**Excerpted text**:
━━━━━━━━

Amy Simonne, Ph.D., Associate Professor, Food Safety and Quality
Research showed that foodborne illness or “food poisoning” is more prevalent in warmer weather, and Florida is quite warm in summer. Many bacteria or microorganisms in foods and environment can grow very fast at temperatures from 90 to 110ºF. These temperatures are typical summer temperature in Florida. Here are some simple food safety tips for summer.
- Wash your hands with clean potable water and soap often, especially before eating or preparing foods. (http://edis.ifas.ufl.edu/FY725)
- If there is no clean water to wash your hands, use alcohol-based gel to clean hands.
- Keep the hand sanitizers away from small children and follow directions carefully.
- When temperature is above 90ºF, perishable foods should not be left out for more than 1 hour.
- Safe shelf-life of perishable food is a combination of time and temperature. Discard your perishable foods if it has been on a picnic table for a long time! If in doubts, throw it out!

━━━━━━━━

**What is needed**:
Please extend the summer food safety tips with a few more points in the same style, starting after the final tip. None of the rows have anything to do with the summer food safety tips.

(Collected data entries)
━━━━━━━━

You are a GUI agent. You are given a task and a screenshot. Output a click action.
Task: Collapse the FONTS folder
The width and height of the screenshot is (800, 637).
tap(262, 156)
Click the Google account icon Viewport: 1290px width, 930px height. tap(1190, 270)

━━━━━━━━

**Answer to the problem**:
- Ice is a food! Handle ice as you would handle foods. Ice that is used for cooling drinks and other foods should not be use in your drink! Consider putting other perishable food in a separate cooler. Keep ice for drinking separate from ice for cooling food.
- If your family enjoys eating home made ice cream in summer, follow safe handling of eggs.
- Follow safe handling of fresh fruits and vegetable to reduce the risk of foodborne illness!
- At family picnics, teach your children and family member the important of good personal hygiene and serving etiquette to prevent some potential cross-contamination of germs from your hands to others!